Wo die Armutsgefahr am größten ist

Für die Zukunft von Kindern spielt das Elternhaus eine wichtige Rolle. Hierbei gibt es große regionale Unterschiede

  • Aert van Riel
  • Lesedauer: 3 Min.

Auf den ersten Blick sind die Zahlen nicht überraschend. Sie zeigen, dass in strukturschwachen Regionen Deutschlands die Gefahr für Kinder, in Armut abzurutschen, am größten ist. Das galt in den vergangenen Jahren insbesondere für die ostdeutschen Bundesländer Mecklenburg-Vorpommern, Sachsen-Anhalt, Berlin und Thüringen. Hier ist auch die Arbeitslosigkeit besonders hoch. Gleiches gilt für das Ruhrgebiet, wo der Strukturwandel nicht dafür gesorgt hat, dass genügend neue Jobs entstehen. Auch in so manchen westdeutschen Großstädten ist die Lage für viele Heranwachsende nicht sonderlich rosig.

Während in Bremen 33,1 Prozent, in Sachsen-Anhalt 28,7 Prozent und im Regierungsbezirk Düsseldorf 25,1 Prozent der Kinder und Jugendlichen in armen Haushalten leben, sind es in den Regierungsbezirken Oberbayern, Oberpfalz und im baden-württembergischen Tübingen lediglich 9,1 bis 10,5 Prozent. Das haben Daten aus dem Mikrozensus gezeigt, die das Wirtschafts- und Sozialwissenschaftliche Institut (WSI) der gewerkschaftsnahen Hans-Böckler-Stiftung im Jahr 2016 ausgewertet hat.

Die Kinder von Langzeiterwerbslosen oder auch Alleinerziehenden und Menschen, die niedrige Löhne beziehen, sind besonders gefährdet. Die Armutsgefährdungsquote bedeutet, dass Menschen entsprechend dem EU-Standard weniger als 60 Prozent des mittleren Einkommens zur Verfügung haben. In Ostdeutschland ist die Quote zwar in den vergangenen Jahren gesunken. Nichtsdestotrotz ist sie weiterhin deutlich höher als in einigen westdeutschen Ländern.

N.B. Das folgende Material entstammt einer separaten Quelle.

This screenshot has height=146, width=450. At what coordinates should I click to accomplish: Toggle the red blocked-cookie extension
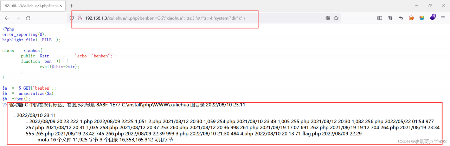tap(411, 18)
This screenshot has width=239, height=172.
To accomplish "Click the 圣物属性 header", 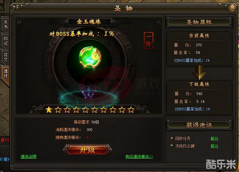I will (x=199, y=23).
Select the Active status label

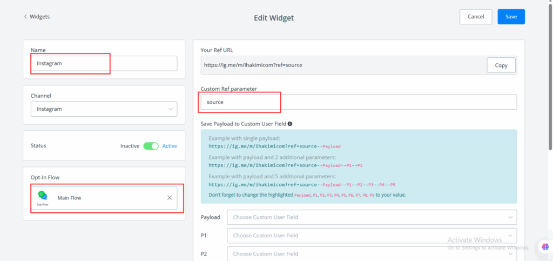click(170, 146)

Deutlich geringer ist die Wahrscheinlichkeit für Kinder in Bayern und Baden-Württemberg, in Armut aufzuwachsen. Hier wird mancherorts von Vollbeschäftigung gesprochen. Doch in den begeisterten Reden von Regierungspolitikern, dass »die Wirtschaft brummt«, wird oft ausgespart, dass es auch in Boomregionen große soziale Probleme gibt. Die derzeit durchaus gute konjunkturelle Lage kommt nicht bei allen an.

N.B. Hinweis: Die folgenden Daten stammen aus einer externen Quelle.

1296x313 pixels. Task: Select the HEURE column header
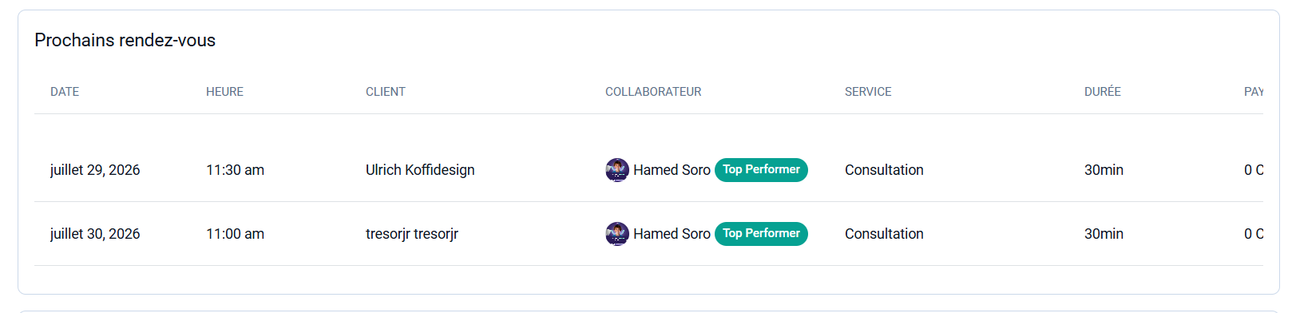[x=224, y=92]
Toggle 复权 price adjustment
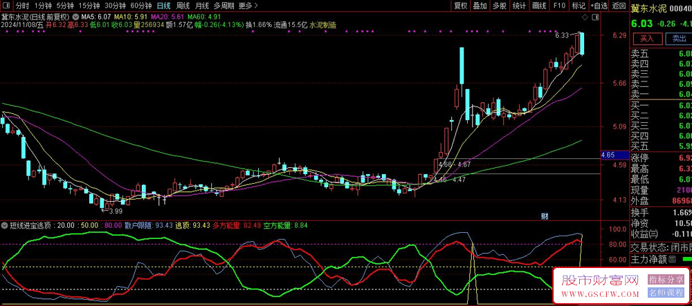This screenshot has height=306, width=692. pyautogui.click(x=461, y=6)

Das liegt vor allem daran, dass viele Jobs schlecht bezahlt sind und die Mieten vielerorts steigen. Die Folge ist, dass auch in den reichen Bundesländern Kinderarmut ein Problem ist. So lag in den meisten Regionen Baden-Württembergs und Bayerns die Armutsgefährdungsquote in den vergangenen Jahren bei mehr als 15 Prozent. Die Caritas teilte kürzlich mit, dass allein im Ländle 385 000 Kinder von Armut betroffen oder davon bedroht sind.

In Bayern ist eine große Diskrepanz zwischen Stadt und Land zu sehen. Viel Armut gibt es beispielsweise in den fränkischen Städten Hof, Nürnberg und Schweinfurt. Ganz anders sieht es im Unterallgäu aus.

Forscher führen dieses Phänomen darauf zurück, dass die sozialen Unterschiede in den Städten zuweilen größer sind als auf dem Land. Zudem sind Migrantengruppen, die oft in den Städten leben, überdurchschnittlich oft von Armut betroffen. 34 Prozent der Familien mit Kindern, bei denen die Eltern aus dem Nahen und Mittleren Osten nach Deutschland kamen, hatten nach den Zahlen von 2016 nur ein Einkommen unterhalb der Armutsschwelle. Bei Familien aus Serbien und aus afrikanischen Ländern beträgt die Armutsquote sogar mehr als 40 Prozent.

Im Grundgesetz ist die Forderung verankert, dass gleichwertige Lebensverhältnisse in ganz Deutschland hergestellt werden müssten. Auch die verbreitete Kinderarmut ist ein Beleg dafür, dass dieses Ziel in weiter Ferne ist.